*What the task asks*.
Answer the following questions using the forum thread about the Bianchi frame.
(a) How much did the original poster pay for the bike on Craigslist?
(b) Which two colors does sqrly say some versions of celeste lean toward?
(c) What does sqrly advise doing before stripping all the paint?

# PLEASE HELP ME! finding out what approximate year and model my Bianchi frame is



## dddjimenez7 (Jun 19, 2013)

Hi, I bought this bike like a month ago on Craigslist. It came with vuelta wheels and hoshi spokes for $300. this is my first fixie bike and I have very little knowledge of them as you might see. I've done some research trying to find what model is my bike. I know the original color before the previous owner messed it up with that horrible paint job used to be Celeste and that is vintage, but that's as much as I've found out about it so far. I/d like to know if any of you could tell me the model and approximate year. I'd love to learn more about this bike and I hope I can get some help from you. I had originally posted about the bike on the fixie section without any luck. I really hope you guys can help me because I really want to work on restoring and customizing this bike but I'd like to know more about it first.


Thanks

I hope this pictures are helpful

http://s1351.photobucket.com/user/djimenez7/library/Bianchi%20Frame


----------



## cl222 (Jun 19, 2013)

Can't look at the pics the links don't work.


----------



## dddjimenez7 (Jun 19, 2013)

cl222 said:


> Can't look at the pics the links don't work.





can you see them now? 

I move them to an album 

http://s1351.photobucket.com/user/djimenez7/library/Bianchi Frame


----------



## cl222 (Jun 20, 2013)

dddjimenez7 said:


> can you see them now?
> 
> I move them to an album
> 
> http://s1351.photobucket.com/user/djimenez7/library/Bianchi Frame




Now I can see the pictures. I am not an expert on bianchi so I can't help you much with what you what you wanted to know but now that the link works someone else might be able to help you.


----------



## sqrly (Jun 29, 2013)

Over the years there are different colors of celeste. Some are more green and others are more blue. Then there are metallics where the fleck is blue, some the fleck is silver and some use a pearl. Even with the metallic some are more green and others are blue. My cyclocross is metallic blue and my friends roadbike is non metallic green.  They all give the mind the same impression of celeste but some pop more in the sun.  Try to find a good sample on your bike before you strip all the paint.


----------

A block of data
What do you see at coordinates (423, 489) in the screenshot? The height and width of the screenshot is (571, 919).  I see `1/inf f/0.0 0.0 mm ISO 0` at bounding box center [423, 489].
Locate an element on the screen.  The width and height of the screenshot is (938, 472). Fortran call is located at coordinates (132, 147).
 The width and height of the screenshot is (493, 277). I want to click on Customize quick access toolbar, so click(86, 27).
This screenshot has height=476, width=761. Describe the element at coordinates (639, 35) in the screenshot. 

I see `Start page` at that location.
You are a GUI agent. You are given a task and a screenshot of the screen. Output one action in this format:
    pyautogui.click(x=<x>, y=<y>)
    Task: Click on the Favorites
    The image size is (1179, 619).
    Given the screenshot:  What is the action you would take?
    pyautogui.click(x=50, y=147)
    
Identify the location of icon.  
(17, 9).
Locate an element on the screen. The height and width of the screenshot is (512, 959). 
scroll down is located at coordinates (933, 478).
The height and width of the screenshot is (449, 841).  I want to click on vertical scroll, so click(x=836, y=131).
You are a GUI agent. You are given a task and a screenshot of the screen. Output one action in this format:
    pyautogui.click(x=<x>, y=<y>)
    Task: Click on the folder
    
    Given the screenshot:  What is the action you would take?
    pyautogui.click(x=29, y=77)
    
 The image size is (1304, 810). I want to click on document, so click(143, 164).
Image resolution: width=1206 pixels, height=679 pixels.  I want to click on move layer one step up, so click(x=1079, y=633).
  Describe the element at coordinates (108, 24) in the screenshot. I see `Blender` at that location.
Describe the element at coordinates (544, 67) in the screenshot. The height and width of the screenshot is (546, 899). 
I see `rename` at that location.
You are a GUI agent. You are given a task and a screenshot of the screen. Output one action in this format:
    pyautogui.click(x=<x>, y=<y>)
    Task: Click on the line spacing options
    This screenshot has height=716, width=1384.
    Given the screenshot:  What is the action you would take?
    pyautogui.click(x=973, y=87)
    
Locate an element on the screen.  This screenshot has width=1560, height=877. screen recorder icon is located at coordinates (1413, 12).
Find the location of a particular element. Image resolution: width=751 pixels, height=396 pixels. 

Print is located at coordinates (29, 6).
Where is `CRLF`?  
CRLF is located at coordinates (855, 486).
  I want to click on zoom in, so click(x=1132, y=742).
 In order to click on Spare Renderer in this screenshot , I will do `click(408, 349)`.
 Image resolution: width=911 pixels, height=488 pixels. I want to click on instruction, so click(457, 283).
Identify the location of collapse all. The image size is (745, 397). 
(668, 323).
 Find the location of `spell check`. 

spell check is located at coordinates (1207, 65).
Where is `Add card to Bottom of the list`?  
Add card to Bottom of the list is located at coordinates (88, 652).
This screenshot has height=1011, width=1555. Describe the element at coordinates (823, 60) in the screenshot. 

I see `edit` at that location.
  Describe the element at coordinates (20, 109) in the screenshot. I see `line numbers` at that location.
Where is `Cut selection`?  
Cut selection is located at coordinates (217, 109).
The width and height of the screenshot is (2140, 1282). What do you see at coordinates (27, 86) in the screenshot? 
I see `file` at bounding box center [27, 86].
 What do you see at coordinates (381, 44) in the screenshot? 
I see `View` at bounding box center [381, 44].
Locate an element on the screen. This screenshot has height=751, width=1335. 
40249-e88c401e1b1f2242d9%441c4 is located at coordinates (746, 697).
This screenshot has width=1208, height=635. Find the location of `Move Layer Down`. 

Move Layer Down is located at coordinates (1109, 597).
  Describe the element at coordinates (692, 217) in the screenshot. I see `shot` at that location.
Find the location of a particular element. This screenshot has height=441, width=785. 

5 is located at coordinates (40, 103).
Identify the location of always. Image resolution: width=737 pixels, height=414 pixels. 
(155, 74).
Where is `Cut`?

*Response to the task*.
(a) $300.
(b) Green and blue.
(c) Finding a good sample of the paint on the bike.